Operational Metadata¶
Concept¶
What. Operational metadata columns are auto-injected provenance and lineage
columns that Lakehouse Plumber (LHP) adds to your generated tables. You define
each column once in lhp.yaml — a name, a Spark expression, and the target
table types it applies to — then opt actions in by listing the column name.
LHP appends a withColumn(...) call for every selected column to the
generated Python.
When. Enable operational metadata when you need a row-level audit trail (processing timestamp, pipeline name, run ID) or file-level lineage (source file path, modification time, size) on Bronze loads. Disable it on Silver and Gold tables when those columns no longer carry meaning downstream.
Minimum example. One preset turns on a single processing-timestamp column:
name: bronze_layer
version: "1.0"
defaults:
operational_metadata: ["_processing_timestamp"]

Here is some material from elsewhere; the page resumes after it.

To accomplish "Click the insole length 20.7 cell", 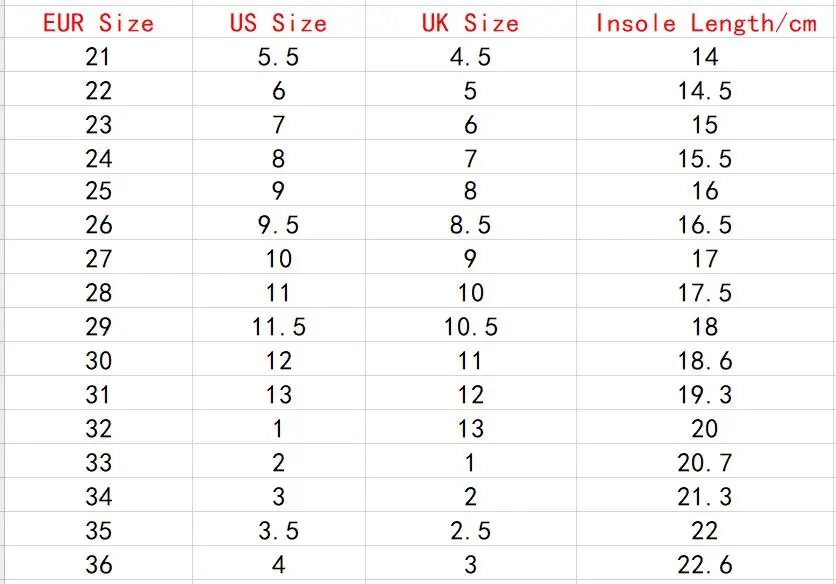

The column definition itself (the Spark expression behind
_processing_timestamp) lives at project level — see the reference body below.
Reference¶
Column catalogue¶
Define operational metadata columns in the project-level configuration file
under the operational_metadata key. Each column declares its Spark
expression, a description, the target types it applies to, and any extra
imports the expression needs.
1# LakehousePlumber Project Configuration
2name: my_lakehouse_project
3version: "1.0"
4
5operational_metadata:
6 columns:
7 _processing_timestamp:
8 expression: "F.current_timestamp()"
9 description: "When the record was processed by the pipeline"
10 applies_to: ["streaming_table", "materialized_view", "view"]
11
12 _source_file_path:
13 expression: "F.col('_metadata.file_path')"
14 description: "Source file path for lineage tracking"
15 applies_to: ["view"]
16
17 _record_hash:
18 expression: "F.xxhash64(*[F.col(c) for c in df.columns])"
19 description: "Hash of all record fields for change detection"
20 applies_to: ["streaming_table", "materialized_view", "view"]
21 additional_imports:
22 - "from pyspark.sql.functions import xxhash64"
23
24 _pipeline_name:
25 expression: "F.lit('${pipeline_name}')"
26 description: "Name of the processing pipeline"
27 applies_to: ["streaming_table", "materialized_view", "view"]
Target type compatibility¶
The applies_to field controls which DLT table types can use each operational metadata column.
LHP automatically filters columns based on the target type to prevent runtime errors.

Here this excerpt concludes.